In March 2014 the government faced the deadline for refinancing a bond worth $1.6bn – equivalent to roughly 8% of total GDP – issued in 2008 to finance the Independent Public Business Corporation’s stake in the PNG LNG project. The private placement, fully subscribed by Abu Dhabi’s International Petroleum Investment Company, was backed by collateral in the form of the state’s 196.6m shares, or 14.7%, in Oil Search. The government decided to raise $1.6bn to pay off the bond, retain its stake and appointed UBS to handle the bond refinance deal. Having rebalanced its debt profile towards domestic sources, PNG’s liabilities remain sustainable, according to S&P and Moody’s.
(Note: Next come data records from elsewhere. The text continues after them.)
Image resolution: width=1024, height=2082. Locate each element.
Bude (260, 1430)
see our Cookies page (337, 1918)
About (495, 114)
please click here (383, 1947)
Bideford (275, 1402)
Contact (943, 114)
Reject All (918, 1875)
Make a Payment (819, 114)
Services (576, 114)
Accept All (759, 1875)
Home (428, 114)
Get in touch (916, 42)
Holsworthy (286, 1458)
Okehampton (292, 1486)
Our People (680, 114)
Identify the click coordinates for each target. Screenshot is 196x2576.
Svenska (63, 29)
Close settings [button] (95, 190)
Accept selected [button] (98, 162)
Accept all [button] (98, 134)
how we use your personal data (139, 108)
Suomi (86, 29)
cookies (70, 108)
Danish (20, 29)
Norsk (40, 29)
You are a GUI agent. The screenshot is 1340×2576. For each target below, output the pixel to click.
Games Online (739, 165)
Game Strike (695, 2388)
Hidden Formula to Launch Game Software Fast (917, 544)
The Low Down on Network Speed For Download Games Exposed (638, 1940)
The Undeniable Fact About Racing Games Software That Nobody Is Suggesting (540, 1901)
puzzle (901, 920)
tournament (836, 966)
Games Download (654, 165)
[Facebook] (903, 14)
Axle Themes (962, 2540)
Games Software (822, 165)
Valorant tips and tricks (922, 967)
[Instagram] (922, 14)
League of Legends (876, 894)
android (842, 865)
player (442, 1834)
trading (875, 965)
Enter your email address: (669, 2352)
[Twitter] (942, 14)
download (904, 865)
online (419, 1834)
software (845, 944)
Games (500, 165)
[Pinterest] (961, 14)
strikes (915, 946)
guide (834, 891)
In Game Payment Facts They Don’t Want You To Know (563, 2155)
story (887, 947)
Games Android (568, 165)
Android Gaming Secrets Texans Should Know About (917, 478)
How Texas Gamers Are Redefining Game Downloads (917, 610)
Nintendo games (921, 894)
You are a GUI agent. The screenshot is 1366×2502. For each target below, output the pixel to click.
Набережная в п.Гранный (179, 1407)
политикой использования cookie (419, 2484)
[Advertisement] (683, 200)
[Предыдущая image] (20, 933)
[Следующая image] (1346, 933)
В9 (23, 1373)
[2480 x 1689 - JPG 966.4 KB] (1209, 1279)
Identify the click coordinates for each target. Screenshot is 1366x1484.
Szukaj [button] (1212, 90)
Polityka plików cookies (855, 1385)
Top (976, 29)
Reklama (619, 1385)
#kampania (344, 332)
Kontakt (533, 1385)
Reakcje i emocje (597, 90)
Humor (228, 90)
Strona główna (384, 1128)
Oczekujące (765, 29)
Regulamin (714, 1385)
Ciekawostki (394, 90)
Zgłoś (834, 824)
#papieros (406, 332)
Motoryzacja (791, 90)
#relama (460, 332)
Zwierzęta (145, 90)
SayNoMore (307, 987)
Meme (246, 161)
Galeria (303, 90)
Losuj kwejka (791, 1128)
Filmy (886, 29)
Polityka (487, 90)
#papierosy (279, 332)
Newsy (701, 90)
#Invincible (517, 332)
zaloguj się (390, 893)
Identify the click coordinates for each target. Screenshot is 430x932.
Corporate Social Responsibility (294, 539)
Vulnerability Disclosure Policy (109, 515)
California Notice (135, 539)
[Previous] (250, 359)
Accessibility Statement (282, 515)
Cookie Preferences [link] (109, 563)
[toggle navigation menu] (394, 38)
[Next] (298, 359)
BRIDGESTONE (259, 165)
While the outlook for state revenues is strong in the medium term, ensuring the sustainability of further spending increases in the meantime will be key to preserving macroeconomic stability. With abundant domestic liquidity, planned T-bill and bond issues should continue to be oversubscribed, though there is space for new offshore debt issues as well. Sustaining strong economic growth will be key for the state to comply with its 30% debt-to-GDP caps from 2015 onwards.